• **WHAT IS EXPECTED**:
What is needed is an exact copy of all the data.

• **Collected data entries**:
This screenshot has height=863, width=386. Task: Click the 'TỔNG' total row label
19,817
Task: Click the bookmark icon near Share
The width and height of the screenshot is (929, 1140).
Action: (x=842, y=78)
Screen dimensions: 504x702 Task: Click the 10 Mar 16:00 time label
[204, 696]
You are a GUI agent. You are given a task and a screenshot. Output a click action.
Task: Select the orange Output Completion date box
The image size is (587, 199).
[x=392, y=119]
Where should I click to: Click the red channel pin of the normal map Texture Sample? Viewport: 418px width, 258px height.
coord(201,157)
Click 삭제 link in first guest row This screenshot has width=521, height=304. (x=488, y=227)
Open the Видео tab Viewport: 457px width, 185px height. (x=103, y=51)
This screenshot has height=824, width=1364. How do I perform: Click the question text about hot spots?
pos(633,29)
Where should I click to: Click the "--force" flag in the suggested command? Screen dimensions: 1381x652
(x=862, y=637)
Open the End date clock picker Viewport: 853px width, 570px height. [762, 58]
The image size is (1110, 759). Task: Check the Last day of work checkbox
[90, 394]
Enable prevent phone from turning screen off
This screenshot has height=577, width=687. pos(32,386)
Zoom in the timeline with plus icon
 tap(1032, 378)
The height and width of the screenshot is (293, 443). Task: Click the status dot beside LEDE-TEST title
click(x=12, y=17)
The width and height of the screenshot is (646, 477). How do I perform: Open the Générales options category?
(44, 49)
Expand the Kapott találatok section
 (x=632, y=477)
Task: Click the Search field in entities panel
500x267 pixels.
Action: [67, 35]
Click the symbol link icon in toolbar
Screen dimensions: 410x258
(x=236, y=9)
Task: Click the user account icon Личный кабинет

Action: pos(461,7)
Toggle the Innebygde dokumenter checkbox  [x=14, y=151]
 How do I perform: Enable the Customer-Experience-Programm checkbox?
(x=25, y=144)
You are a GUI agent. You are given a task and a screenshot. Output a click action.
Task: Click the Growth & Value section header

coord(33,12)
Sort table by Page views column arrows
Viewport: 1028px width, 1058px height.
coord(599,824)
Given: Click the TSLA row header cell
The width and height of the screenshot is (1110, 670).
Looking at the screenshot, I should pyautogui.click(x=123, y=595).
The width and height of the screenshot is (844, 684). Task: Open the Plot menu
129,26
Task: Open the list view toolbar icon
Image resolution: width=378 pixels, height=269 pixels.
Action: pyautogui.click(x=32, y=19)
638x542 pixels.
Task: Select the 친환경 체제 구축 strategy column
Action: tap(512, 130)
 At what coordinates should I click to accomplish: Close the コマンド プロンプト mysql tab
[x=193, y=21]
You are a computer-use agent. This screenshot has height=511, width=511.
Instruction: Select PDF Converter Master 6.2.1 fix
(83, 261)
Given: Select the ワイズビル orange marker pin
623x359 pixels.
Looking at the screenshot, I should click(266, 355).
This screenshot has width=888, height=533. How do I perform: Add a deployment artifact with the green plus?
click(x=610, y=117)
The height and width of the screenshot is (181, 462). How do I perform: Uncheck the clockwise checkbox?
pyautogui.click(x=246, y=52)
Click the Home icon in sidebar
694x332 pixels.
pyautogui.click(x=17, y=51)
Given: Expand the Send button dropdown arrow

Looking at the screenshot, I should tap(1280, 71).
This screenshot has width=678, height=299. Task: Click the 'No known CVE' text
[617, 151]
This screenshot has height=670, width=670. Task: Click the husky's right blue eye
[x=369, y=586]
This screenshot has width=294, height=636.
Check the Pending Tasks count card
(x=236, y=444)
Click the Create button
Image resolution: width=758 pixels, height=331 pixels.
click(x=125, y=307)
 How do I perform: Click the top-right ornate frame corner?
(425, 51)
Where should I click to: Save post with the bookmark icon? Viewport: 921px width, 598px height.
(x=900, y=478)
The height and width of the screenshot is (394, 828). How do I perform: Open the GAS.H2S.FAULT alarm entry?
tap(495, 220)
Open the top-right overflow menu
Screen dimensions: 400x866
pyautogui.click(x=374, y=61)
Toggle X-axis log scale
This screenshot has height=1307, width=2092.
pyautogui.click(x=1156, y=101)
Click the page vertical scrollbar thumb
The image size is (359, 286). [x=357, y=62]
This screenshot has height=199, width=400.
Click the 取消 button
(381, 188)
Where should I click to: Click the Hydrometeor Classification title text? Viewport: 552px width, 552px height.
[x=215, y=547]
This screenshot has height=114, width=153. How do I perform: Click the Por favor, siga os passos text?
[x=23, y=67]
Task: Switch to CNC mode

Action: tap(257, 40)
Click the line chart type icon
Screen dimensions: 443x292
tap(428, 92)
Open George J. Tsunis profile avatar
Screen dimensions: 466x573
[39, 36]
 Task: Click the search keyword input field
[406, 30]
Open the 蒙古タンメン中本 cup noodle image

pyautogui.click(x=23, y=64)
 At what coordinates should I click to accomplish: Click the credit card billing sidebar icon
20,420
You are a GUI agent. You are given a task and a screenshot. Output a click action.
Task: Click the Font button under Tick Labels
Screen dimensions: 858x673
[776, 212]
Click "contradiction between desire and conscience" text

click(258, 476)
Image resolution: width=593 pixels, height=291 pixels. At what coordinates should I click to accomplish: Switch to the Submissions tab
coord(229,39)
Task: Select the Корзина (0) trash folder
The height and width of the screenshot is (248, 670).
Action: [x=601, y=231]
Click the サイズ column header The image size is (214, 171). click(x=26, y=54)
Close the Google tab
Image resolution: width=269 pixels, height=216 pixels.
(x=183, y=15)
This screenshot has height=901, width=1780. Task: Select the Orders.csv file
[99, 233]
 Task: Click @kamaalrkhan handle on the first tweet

• **EXERCISE ANSWER**:
This screenshot has height=863, width=386. Task: Click the 'TỔNG' total row label
19,817
Task: Click the bookmark icon near Share
The width and height of the screenshot is (929, 1140).
Action: (x=842, y=78)
Screen dimensions: 504x702 Task: Click the 10 Mar 16:00 time label
[204, 696]
You are a GUI agent. You are given a task and a screenshot. Output a click action.
Task: Select the orange Output Completion date box
The image size is (587, 199).
[x=392, y=119]
Where should I click to: Click the red channel pin of the normal map Texture Sample? Viewport: 418px width, 258px height.
coord(201,157)
Click 삭제 link in first guest row This screenshot has width=521, height=304. (x=488, y=227)
Open the Видео tab Viewport: 457px width, 185px height. (x=103, y=51)
This screenshot has height=824, width=1364. How do I perform: Click the question text about hot spots?
pos(633,29)
Where should I click to: Click the "--force" flag in the suggested command? Screen dimensions: 1381x652
(x=862, y=637)
Open the End date clock picker Viewport: 853px width, 570px height. [762, 58]
The image size is (1110, 759). Task: Check the Last day of work checkbox
[90, 394]
Enable prevent phone from turning screen off
This screenshot has height=577, width=687. pos(32,386)
Zoom in the timeline with plus icon
 tap(1032, 378)
The height and width of the screenshot is (293, 443). Task: Click the status dot beside LEDE-TEST title
click(x=12, y=17)
The width and height of the screenshot is (646, 477). How do I perform: Open the Générales options category?
(44, 49)
Expand the Kapott találatok section
 (x=632, y=477)
Task: Click the Search field in entities panel
500x267 pixels.
Action: [67, 35]
Click the symbol link icon in toolbar
Screen dimensions: 410x258
(x=236, y=9)
Task: Click the user account icon Личный кабинет

Action: pos(461,7)
Toggle the Innebygde dokumenter checkbox  [x=14, y=151]
 How do I perform: Enable the Customer-Experience-Programm checkbox?
(x=25, y=144)
You are a GUI agent. You are given a task and a screenshot. Output a click action.
Task: Click the Growth & Value section header

coord(33,12)
Sort table by Page views column arrows
Viewport: 1028px width, 1058px height.
coord(599,824)
Given: Click the TSLA row header cell
The width and height of the screenshot is (1110, 670).
Looking at the screenshot, I should pyautogui.click(x=123, y=595).
The width and height of the screenshot is (844, 684). Task: Open the Plot menu
129,26
Task: Open the list view toolbar icon
Image resolution: width=378 pixels, height=269 pixels.
Action: pyautogui.click(x=32, y=19)
638x542 pixels.
Task: Select the 친환경 체제 구축 strategy column
Action: tap(512, 130)
 At what coordinates should I click to accomplish: Close the コマンド プロンプト mysql tab
[x=193, y=21]
You are a computer-use agent. This screenshot has height=511, width=511.
Instruction: Select PDF Converter Master 6.2.1 fix
(83, 261)
Given: Select the ワイズビル orange marker pin
623x359 pixels.
Looking at the screenshot, I should click(266, 355).
This screenshot has width=888, height=533. How do I perform: Add a deployment artifact with the green plus?
click(x=610, y=117)
The height and width of the screenshot is (181, 462). How do I perform: Uncheck the clockwise checkbox?
pyautogui.click(x=246, y=52)
Click the Home icon in sidebar
694x332 pixels.
pyautogui.click(x=17, y=51)
Given: Expand the Send button dropdown arrow

Looking at the screenshot, I should tap(1280, 71).
This screenshot has width=678, height=299. Task: Click the 'No known CVE' text
[617, 151]
This screenshot has height=670, width=670. Task: Click the husky's right blue eye
[x=369, y=586]
This screenshot has width=294, height=636.
Check the Pending Tasks count card
(x=236, y=444)
Click the Create button
Image resolution: width=758 pixels, height=331 pixels.
click(x=125, y=307)
 How do I perform: Click the top-right ornate frame corner?
(425, 51)
Where should I click to: Save post with the bookmark icon? Viewport: 921px width, 598px height.
(x=900, y=478)
The height and width of the screenshot is (394, 828). How do I perform: Open the GAS.H2S.FAULT alarm entry?
tap(495, 220)
Open the top-right overflow menu
Screen dimensions: 400x866
pyautogui.click(x=374, y=61)
Toggle X-axis log scale
This screenshot has height=1307, width=2092.
pyautogui.click(x=1156, y=101)
Click the page vertical scrollbar thumb
The image size is (359, 286). [x=357, y=62]
This screenshot has height=199, width=400.
Click the 取消 button
(381, 188)
Where should I click to: Click the Hydrometeor Classification title text? Viewport: 552px width, 552px height.
[x=215, y=547]
This screenshot has height=114, width=153. How do I perform: Click the Por favor, siga os passos text?
[x=23, y=67]
Task: Switch to CNC mode

Action: tap(257, 40)
Click the line chart type icon
Screen dimensions: 443x292
tap(428, 92)
Open George J. Tsunis profile avatar
Screen dimensions: 466x573
[39, 36]
 Task: Click the search keyword input field
[406, 30]
Open the 蒙古タンメン中本 cup noodle image

pyautogui.click(x=23, y=64)
 At what coordinates should I click to accomplish: Click the credit card billing sidebar icon
20,420
You are a GUI agent. You are given a task and a screenshot. Output a click action.
Task: Click the Font button under Tick Labels
Screen dimensions: 858x673
[776, 212]
Click "contradiction between desire and conscience" text

click(258, 476)
Image resolution: width=593 pixels, height=291 pixels. At what coordinates should I click to accomplish: Switch to the Submissions tab
coord(229,39)
Task: Select the Корзина (0) trash folder
The height and width of the screenshot is (248, 670).
Action: [x=601, y=231]
Click the サイズ column header The image size is (214, 171). click(x=26, y=54)
Close the Google tab
Image resolution: width=269 pixels, height=216 pixels.
(x=183, y=15)
This screenshot has height=901, width=1780. Task: Select the Orders.csv file
[99, 233]
 Task: Click @kamaalrkhan handle on the first tweet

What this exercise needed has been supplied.